In recent years, TACE, followed by RFA, has been more widely applied in clinical settings because TACE can reduce the heat-sink effect of blood flow by lessening hepatic arterial flow. The five-year OS of TACE and RFA has been reported to be approximately 31.0%–46.0%,29 which was similar to the current data of our study (41.9%). Our results showed that the significant predictive factors for poor OS were a high serum AFP level, tumor size, residual tumor after ablation, and extrahepatic metastases. Tumor size as a predictive factor for OS has been reported in many previous studies.22,30,31,32 A high serum AFP level is usually related to tumors with a higher degree of malignancy and is predictive of a high rate of HCC recurrence and poor prognosis after percutaneous ablation. Residual tumor after ablation indicates treatment failure; therefore, patients undergo other treatments, which may have a poor effect on OS.32 Multiple tumors were another significant predictor of poor RFS. The possible reasons include the following: first, as the number of tumors increases, the possibility of incomplete tumor removal increases; second, patients with multiple tumors might have a higher incidence of satellite nodules and micro-invasion, resulting in a higher rate of recurrence and worse survival; and, finally, after patients with multiple tumors undergo the combined ablation, when tumors recur, additional treatments are less likely to be performed. It is noteworthy that the presence of perivascular tumors did not predict worse OS or RFS, which implies that combination therapy may overcome some obstacles observed with RFA alone in HCC.
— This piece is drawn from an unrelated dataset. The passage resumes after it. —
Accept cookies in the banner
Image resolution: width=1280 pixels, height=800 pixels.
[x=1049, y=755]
The current study has some limitations. First, a potential risk exists of selection bias because this was a retrospective study. Second, this study included only a single HCC treatment without direct comparisons.
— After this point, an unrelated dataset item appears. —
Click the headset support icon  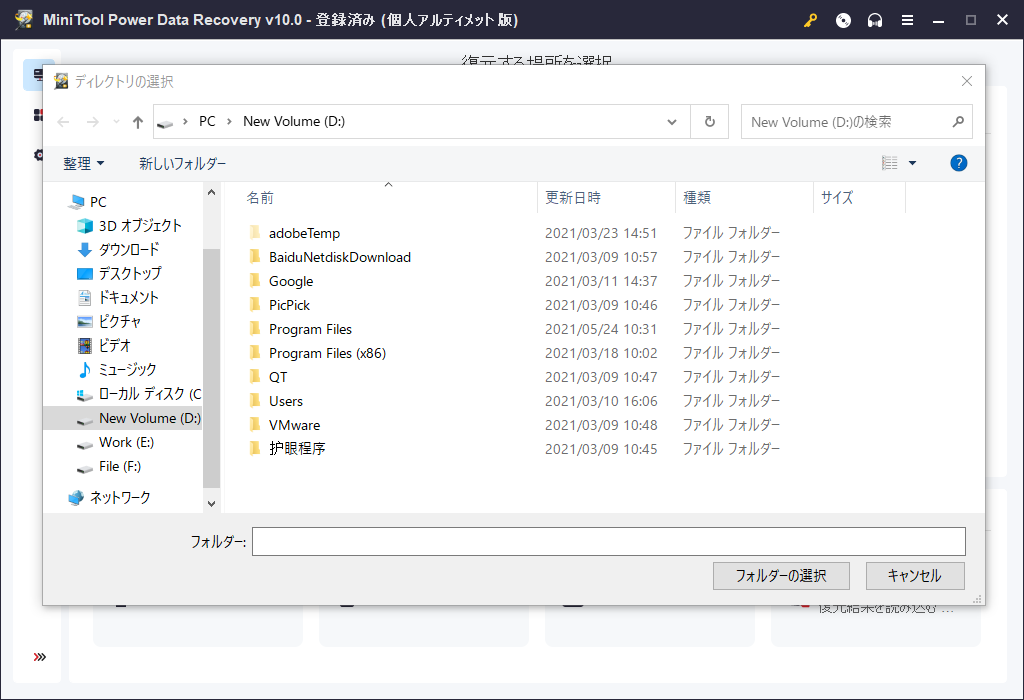875,20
In conclusion, combined RFA and multipronged EA is a safe and effective modality with a five-year OS rate of 41.9% for unfavorable HCC, and this approach was especially effective in patients with perivascular tumors. The presence of recurrent and multiple tumors had a significant negative effect on OS and RFS. Using this combined method, the authors have expanded the indications for thermal ablation to tumors with a diameter of 5 cm and those in high-risk locations.